Directions:
Will you write out verbatim every line of the items below, starting at the line that contains "The image size is (611, 430)." (including it) and stopping after the final line of the items?

Given records:
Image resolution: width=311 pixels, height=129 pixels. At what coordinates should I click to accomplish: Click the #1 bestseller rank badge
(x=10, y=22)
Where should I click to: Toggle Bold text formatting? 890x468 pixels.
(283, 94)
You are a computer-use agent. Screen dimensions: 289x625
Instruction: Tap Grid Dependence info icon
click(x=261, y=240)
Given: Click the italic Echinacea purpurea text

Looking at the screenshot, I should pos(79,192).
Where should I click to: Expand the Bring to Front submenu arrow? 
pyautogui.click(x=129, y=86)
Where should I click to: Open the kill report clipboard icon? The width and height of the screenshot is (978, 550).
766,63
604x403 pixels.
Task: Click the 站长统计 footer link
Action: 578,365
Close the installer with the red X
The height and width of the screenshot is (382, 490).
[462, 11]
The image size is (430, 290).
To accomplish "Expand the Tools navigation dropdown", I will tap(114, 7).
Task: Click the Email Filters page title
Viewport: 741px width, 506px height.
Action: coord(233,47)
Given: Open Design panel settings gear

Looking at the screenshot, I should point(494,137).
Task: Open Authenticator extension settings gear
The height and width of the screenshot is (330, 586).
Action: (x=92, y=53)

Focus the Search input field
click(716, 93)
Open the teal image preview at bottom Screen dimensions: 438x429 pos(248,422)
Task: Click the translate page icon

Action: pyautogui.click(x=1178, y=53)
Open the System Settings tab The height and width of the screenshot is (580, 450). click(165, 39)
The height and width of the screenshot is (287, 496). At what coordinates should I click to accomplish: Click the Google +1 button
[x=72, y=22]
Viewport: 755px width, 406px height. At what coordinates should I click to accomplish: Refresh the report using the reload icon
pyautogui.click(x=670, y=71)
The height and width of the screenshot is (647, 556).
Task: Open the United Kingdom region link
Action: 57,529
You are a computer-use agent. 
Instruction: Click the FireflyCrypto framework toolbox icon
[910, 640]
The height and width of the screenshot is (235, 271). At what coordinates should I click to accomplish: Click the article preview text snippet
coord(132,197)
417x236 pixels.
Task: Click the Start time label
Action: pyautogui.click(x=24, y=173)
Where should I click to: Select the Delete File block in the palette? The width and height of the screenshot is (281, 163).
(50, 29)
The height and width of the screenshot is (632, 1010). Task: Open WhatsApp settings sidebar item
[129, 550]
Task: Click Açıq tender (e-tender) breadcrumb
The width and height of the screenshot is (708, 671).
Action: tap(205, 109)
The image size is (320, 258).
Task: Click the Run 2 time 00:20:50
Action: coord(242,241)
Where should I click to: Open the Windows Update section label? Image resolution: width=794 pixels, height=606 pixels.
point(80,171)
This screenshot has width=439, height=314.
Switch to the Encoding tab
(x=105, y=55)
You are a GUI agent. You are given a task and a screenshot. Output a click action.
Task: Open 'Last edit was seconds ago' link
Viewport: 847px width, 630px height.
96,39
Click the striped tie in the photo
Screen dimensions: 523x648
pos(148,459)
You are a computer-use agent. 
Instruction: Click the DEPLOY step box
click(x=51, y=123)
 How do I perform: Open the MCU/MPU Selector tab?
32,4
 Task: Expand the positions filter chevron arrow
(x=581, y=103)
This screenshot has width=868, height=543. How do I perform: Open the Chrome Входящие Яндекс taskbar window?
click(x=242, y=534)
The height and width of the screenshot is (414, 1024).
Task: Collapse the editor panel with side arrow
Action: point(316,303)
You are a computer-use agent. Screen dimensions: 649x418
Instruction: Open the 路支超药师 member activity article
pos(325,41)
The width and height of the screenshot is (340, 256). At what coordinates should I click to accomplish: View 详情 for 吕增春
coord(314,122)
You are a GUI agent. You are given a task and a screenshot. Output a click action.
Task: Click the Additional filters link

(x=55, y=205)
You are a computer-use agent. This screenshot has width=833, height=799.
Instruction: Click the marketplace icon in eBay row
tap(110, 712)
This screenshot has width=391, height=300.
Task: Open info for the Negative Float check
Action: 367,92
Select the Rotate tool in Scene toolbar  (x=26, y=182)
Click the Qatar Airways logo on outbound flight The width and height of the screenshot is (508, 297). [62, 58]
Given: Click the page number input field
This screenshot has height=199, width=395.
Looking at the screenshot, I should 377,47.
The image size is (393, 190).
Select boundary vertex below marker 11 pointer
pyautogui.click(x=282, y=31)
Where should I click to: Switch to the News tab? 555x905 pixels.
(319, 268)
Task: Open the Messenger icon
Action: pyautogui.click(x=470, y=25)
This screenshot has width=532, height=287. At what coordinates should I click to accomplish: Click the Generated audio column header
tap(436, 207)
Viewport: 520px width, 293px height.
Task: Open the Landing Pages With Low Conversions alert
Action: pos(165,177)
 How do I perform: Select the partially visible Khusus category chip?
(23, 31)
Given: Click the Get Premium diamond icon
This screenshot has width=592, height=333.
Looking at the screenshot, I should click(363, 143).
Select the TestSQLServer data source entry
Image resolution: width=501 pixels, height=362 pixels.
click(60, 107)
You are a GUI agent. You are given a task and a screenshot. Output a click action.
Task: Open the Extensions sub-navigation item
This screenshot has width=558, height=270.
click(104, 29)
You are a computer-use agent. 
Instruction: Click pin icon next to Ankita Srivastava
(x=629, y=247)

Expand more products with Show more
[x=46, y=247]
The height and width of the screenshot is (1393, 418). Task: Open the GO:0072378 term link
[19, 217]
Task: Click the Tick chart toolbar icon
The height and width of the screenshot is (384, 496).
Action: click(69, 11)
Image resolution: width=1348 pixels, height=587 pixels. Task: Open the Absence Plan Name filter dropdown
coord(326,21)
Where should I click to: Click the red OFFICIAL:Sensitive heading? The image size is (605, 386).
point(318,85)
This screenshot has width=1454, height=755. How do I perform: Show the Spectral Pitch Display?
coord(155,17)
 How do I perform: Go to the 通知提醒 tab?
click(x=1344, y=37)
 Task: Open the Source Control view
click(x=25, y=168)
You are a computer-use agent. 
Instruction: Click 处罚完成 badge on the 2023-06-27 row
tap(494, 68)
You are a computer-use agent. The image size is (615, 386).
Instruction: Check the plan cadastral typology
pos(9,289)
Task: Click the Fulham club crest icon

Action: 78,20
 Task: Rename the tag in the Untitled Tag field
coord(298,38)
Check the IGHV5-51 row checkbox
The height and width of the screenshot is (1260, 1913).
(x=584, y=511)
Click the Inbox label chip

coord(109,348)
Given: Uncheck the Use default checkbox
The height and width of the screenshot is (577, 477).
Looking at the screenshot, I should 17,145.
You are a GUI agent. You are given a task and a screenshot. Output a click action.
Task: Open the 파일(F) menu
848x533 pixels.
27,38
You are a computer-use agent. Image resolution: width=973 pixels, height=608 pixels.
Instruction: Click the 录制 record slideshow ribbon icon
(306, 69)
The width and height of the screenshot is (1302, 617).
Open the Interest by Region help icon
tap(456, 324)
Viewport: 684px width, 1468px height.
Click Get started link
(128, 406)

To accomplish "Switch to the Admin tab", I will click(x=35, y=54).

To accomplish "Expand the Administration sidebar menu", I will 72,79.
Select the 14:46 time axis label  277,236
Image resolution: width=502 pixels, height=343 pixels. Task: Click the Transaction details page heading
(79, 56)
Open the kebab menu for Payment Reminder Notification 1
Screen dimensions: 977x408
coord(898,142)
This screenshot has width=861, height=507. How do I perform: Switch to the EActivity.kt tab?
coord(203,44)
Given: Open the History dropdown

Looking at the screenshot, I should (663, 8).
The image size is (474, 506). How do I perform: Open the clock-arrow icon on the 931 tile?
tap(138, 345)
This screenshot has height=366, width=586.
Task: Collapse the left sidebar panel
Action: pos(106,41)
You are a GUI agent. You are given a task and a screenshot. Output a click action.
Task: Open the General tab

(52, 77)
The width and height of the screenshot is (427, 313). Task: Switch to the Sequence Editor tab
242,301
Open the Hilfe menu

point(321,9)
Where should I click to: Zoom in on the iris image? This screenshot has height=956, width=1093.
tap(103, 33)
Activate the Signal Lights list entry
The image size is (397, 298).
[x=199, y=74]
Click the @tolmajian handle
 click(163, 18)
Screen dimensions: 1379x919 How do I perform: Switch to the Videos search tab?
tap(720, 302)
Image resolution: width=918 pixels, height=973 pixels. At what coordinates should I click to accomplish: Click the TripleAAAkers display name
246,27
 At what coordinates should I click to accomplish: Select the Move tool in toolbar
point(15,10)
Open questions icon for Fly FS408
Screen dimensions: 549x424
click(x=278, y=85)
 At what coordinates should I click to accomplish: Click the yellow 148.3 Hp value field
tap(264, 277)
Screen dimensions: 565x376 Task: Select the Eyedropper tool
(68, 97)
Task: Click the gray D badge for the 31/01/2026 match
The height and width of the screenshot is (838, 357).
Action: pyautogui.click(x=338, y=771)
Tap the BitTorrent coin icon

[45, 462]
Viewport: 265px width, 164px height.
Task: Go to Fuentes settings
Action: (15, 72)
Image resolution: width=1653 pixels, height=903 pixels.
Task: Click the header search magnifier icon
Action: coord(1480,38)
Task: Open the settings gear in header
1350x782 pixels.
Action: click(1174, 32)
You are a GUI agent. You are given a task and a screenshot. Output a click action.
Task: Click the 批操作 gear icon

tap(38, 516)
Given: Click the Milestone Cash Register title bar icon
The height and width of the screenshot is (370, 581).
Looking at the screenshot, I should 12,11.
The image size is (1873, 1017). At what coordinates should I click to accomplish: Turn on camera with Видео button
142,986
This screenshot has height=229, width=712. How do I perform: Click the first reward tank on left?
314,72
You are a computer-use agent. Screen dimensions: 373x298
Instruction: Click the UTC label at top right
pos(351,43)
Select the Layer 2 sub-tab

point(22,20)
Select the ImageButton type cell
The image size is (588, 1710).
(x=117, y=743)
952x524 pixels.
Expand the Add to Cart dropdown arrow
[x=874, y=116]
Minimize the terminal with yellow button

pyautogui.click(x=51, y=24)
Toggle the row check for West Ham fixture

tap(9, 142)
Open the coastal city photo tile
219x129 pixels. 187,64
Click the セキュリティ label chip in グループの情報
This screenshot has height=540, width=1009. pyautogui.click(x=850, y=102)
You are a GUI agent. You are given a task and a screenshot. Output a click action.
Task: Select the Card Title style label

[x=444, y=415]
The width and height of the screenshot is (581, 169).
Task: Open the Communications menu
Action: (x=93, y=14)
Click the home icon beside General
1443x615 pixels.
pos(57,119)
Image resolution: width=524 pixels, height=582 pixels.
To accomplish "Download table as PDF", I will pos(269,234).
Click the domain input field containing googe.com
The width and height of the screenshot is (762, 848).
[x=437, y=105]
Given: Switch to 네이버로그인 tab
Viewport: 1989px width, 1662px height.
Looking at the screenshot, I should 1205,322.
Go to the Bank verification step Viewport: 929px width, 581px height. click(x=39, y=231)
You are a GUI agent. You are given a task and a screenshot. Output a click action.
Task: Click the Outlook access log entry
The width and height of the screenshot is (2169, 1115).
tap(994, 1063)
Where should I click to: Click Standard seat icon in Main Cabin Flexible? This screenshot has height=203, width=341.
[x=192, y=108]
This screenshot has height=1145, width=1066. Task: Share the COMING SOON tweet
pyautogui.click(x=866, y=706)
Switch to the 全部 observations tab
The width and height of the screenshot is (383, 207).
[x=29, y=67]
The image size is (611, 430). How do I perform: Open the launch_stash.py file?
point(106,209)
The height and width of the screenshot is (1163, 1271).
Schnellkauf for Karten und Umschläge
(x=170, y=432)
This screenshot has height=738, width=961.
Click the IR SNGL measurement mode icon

Answer to the problem:
The image size is (611, 430). How do I perform: Open the launch_stash.py file?
point(106,209)
The height and width of the screenshot is (1163, 1271).
Schnellkauf for Karten und Umschläge
(x=170, y=432)
This screenshot has height=738, width=961.
Click the IR SNGL measurement mode icon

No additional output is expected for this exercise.